Where in the ground state \(v=0\) so the energy for the ground state of the quantum harmonic oscillator is

\[E_{\mathrm{r}}^{0}=\frac{1}{2} h \nu \nonumber \]

Putting both of our energy terms together gives us the ground state energy of the wavefunction of the given Hamiltonian,

\[\begin{align*} E &=E^{0}+E^{1} \\[4pt] &=\frac{1}{2} h\nu + \gamma \frac{3}{4 a^2} \end{align*} \nonumber \]

## Second-Order Terms (\(\lambda=2\))

There are higher energy terms in the expansion of Equation \(\ref{7.4.5}\) (e.g., the blue terms in Equation \(\ref{7.4.12}\)), but are not discussed further here other than noting the whole perturbation process is an infinite series of corrections that ideally converge to the correct answer. It is truncating this series as a finite number of steps that is the approximation. The general approach to perturbation theory applications is giving in the flowchart in Figure 7.4.1 .

##### Perturbation Theory Does not always Work

It should be noted that there *are* problems that cannot be solved using perturbation theory, even when the perturbation is very weak, although such problems are the exception rather than the rule.
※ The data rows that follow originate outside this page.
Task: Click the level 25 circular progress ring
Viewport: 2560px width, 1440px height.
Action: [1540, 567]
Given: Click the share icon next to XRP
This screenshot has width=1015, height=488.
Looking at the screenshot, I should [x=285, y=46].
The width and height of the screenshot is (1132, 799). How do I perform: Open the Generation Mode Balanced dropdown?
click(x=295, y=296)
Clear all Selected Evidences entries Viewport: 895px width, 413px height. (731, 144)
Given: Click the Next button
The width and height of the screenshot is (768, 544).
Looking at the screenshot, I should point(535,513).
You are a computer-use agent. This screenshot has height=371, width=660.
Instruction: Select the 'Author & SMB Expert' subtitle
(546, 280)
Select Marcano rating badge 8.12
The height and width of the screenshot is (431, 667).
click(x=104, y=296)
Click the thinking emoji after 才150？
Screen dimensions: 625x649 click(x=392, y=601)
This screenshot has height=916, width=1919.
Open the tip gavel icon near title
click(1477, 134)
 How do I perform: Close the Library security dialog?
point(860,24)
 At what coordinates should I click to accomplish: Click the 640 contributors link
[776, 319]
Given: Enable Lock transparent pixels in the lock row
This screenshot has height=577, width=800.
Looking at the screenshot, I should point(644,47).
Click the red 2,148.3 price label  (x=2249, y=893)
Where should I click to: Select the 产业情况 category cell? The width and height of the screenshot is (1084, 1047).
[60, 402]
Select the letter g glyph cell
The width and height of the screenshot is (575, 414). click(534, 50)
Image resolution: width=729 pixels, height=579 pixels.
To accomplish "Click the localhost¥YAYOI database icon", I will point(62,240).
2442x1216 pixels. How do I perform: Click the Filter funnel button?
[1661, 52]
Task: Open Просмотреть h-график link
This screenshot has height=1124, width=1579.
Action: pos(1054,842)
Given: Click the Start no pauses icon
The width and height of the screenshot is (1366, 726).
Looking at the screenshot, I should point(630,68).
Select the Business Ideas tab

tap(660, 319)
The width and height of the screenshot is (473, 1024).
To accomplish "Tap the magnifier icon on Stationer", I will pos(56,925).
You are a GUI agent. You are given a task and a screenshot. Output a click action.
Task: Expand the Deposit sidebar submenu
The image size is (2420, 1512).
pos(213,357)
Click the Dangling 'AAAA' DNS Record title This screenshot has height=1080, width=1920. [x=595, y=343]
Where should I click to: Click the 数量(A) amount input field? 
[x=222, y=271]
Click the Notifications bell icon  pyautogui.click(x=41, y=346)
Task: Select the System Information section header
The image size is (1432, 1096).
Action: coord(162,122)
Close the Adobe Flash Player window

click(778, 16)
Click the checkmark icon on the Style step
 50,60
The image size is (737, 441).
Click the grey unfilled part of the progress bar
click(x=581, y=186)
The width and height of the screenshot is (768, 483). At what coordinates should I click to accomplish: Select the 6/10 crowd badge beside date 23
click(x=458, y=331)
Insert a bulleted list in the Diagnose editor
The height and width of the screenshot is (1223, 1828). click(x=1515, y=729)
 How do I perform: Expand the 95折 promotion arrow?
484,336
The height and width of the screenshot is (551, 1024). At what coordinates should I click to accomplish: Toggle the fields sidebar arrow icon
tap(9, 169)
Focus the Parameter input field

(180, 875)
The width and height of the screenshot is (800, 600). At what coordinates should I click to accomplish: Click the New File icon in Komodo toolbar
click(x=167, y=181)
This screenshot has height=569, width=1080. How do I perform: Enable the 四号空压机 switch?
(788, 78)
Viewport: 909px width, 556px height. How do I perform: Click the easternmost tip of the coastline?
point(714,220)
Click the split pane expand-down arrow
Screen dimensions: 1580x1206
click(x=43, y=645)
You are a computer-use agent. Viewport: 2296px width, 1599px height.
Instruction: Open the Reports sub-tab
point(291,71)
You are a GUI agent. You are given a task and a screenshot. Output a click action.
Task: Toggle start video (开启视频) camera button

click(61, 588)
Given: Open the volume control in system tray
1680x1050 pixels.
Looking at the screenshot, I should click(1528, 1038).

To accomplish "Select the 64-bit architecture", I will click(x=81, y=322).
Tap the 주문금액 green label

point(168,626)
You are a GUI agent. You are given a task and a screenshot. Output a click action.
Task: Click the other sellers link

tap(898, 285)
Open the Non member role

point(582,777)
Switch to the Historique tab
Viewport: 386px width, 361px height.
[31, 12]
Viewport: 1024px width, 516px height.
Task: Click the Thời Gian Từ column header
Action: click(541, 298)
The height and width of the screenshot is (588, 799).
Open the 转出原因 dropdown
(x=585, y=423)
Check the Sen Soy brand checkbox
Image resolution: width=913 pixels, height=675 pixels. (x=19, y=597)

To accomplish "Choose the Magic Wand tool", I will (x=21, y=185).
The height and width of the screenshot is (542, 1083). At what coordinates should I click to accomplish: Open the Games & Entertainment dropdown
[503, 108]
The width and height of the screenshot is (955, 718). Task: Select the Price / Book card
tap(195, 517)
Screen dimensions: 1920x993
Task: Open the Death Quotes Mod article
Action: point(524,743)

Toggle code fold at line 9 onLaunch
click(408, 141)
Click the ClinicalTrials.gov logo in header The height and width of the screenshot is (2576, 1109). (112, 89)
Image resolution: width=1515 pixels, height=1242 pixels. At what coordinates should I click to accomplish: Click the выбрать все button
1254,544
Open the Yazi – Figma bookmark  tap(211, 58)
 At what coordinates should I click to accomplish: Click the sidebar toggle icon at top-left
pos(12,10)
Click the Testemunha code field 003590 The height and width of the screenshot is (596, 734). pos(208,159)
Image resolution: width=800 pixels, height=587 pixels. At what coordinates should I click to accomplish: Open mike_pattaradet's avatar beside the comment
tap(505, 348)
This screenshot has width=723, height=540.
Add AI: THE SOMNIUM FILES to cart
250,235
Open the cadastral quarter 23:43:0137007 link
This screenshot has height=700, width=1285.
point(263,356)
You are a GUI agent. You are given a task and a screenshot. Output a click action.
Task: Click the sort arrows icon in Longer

One such case is the one-dimensional problem of free particles perturbed by a localized potential of strength \(\lambda\). Switching on an arbitrarily weak attractive potential causes the \(k=0\) free particle wavefunction to drop below the continuum of plane wave energies and become a localized bound state with binding energy of order \(\lambda^2\). However, changing the sign of \(\lambda\) to give a repulsive potential there is no bound state, the lowest energy plane wave state stays at energy zero. Therefore the energy shift on switching on the perturbation **cannot **be represented as a power series in \(\lambda\), the strength of the perturbation.